ASSIGNMENT:
Repeat the following entries verbatim, apart from the pictures.

————

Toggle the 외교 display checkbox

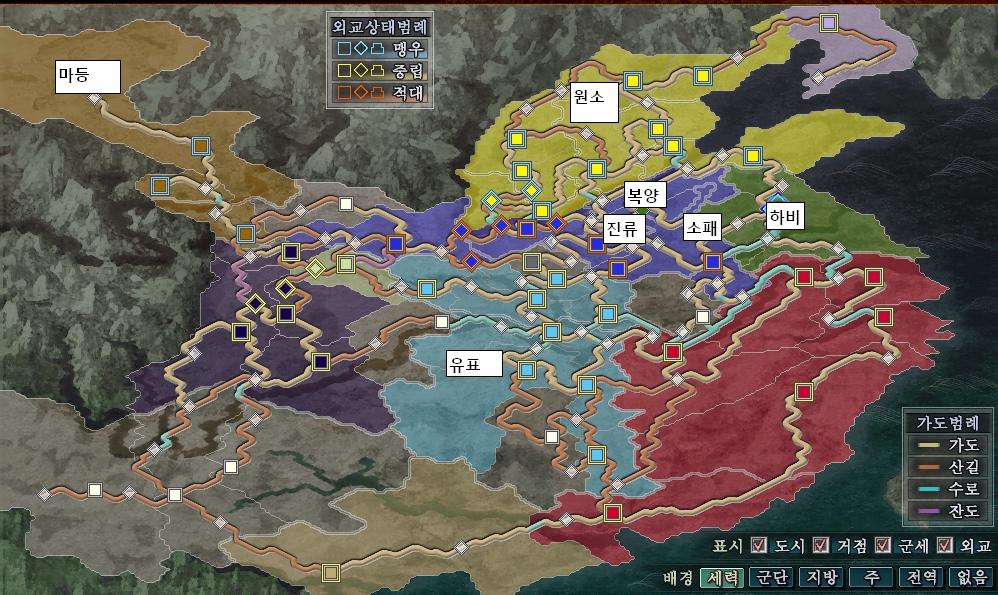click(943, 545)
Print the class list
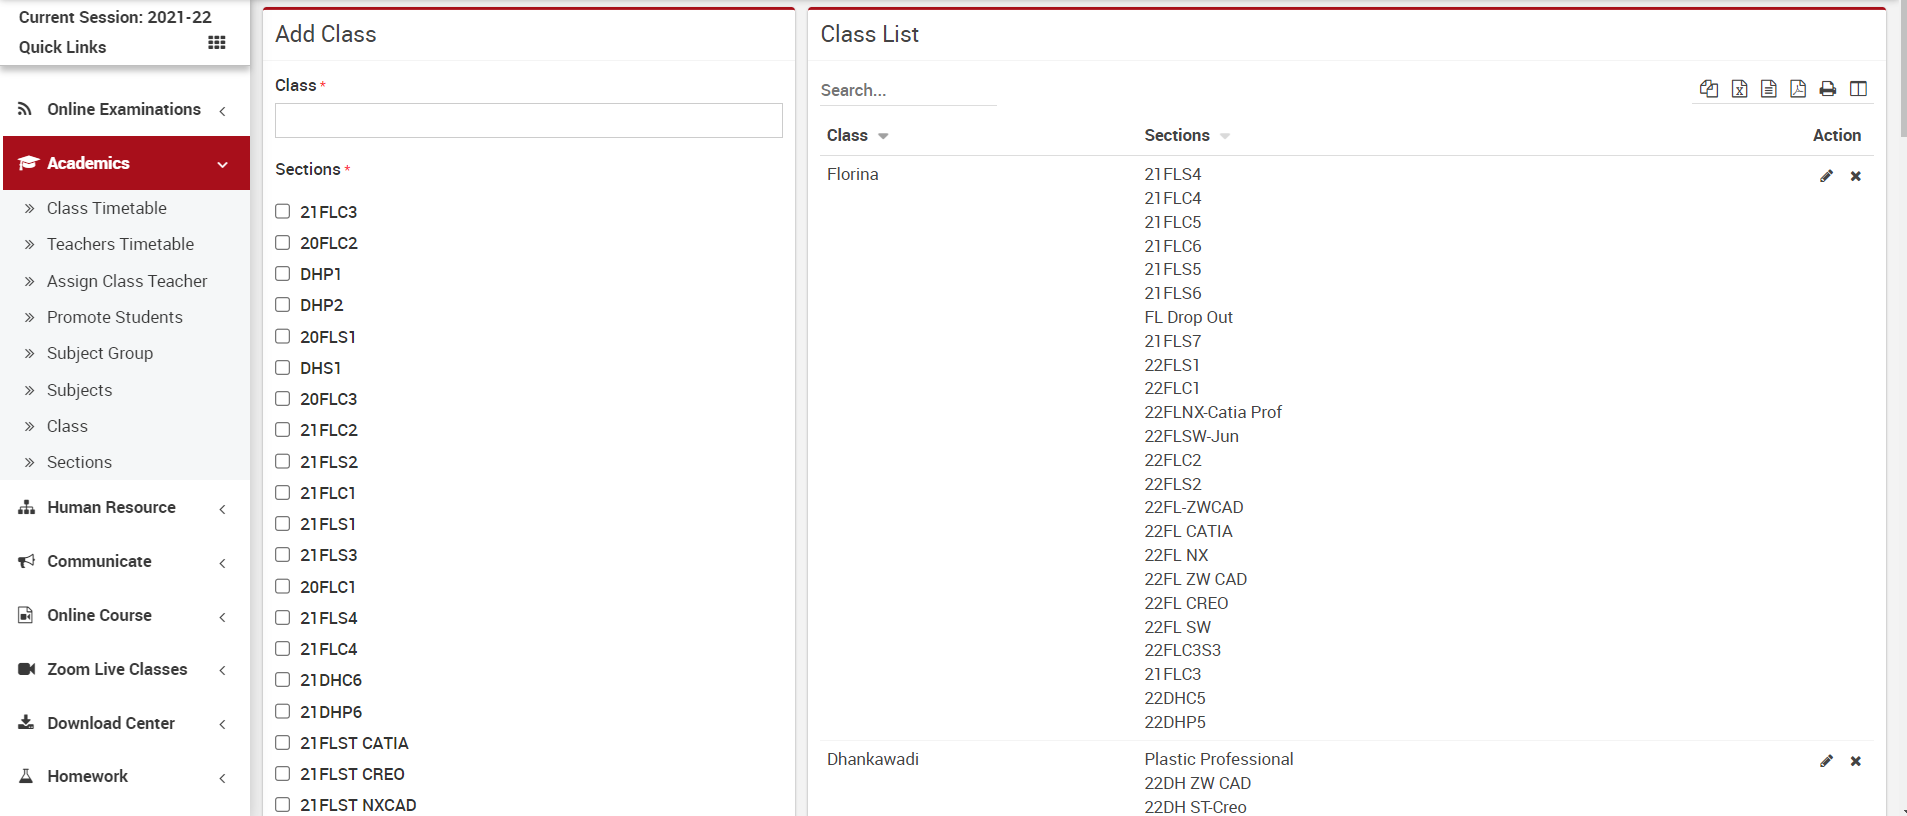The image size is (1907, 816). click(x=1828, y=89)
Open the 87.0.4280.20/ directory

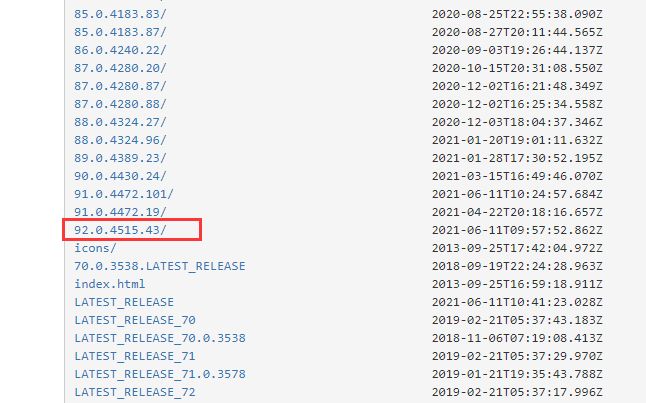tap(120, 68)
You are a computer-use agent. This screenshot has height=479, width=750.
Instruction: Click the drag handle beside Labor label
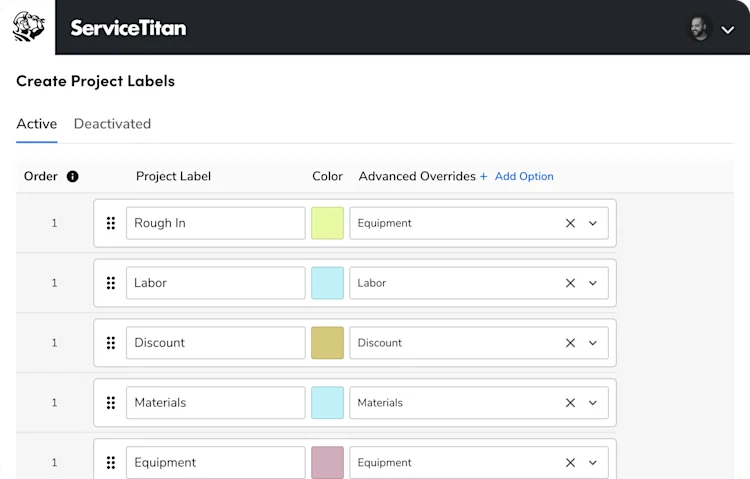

————

SOLUTION:
Toggle the 외교 display checkbox

click(943, 545)
Print the class list
The image size is (1907, 816). click(x=1828, y=89)
Open the 87.0.4280.20/ directory

tap(120, 68)
You are a computer-use agent. This screenshot has height=479, width=750.
Instruction: Click the drag handle beside Labor label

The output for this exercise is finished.